Se nel romanzo il mito americano seduce la versione vintage del rampollo ricco, annoiato e prevedibile («L'Italia era troppo provinciale, diceva, per uno come lui, per una famiglia come la sua»), di contro il nostro Paese ha esercitato sull'autrice una notevole forza di attrazione. Basti pensare che I lanciafiamme è dedicato ad Anna, protagonista dell'omonimo film di Grifi e Sarchielli del 1975 in cui una sedicenne depressa, drogata e incinta viene ripresa per ore. Kushner ha dichiarato di averlo visto senza sottotitoli, di essere rimasta impressionata dall'accento della ragazza e di aver trovato, nella Roma che fa da sfondo, l'atmosfera che voleva ricreare nel suo romanzo. C'è soprattutto un passaggio in cui si sente un omaggio al cinema-verità: quando c'è la possibilità di filmare una protesta operaia in fabbrica, Reno e Sandro oscillano tra voyeurismo e ritrosia. E per un periodo Reno lavora come China girl, ovvero presta il viso a film in cui comparirà per pochi fotogrammi al solo scopo di permettere ai tecnici di calibrare i colori della pellicola (sì, è stato un mestiere vero).

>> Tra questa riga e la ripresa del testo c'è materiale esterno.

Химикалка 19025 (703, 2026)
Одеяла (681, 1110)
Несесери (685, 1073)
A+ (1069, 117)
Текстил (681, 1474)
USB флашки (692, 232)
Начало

Nel suo esordio, Telex da Cuba (Mondadori, 2010), Rachel Kushner usava un'epoca per raccontarne un'altra: la Cuba americana degli anni Cinquanta, opulenta, misera e decadente poco prima della rivoluzione, presentava inquietanti somiglianze con l'ultimo stadio di quella castrista. Anche leggendo il suo nuovo libro si finisce per pensare che quegli anni Settanta costellati di artistoidi e fragili rivoluzionari ci parlino più di oggi che di ieri, e anche stavolta si fatica a ridurre sotto l'etichetta del romanzo storico una trama che straborda e seduce.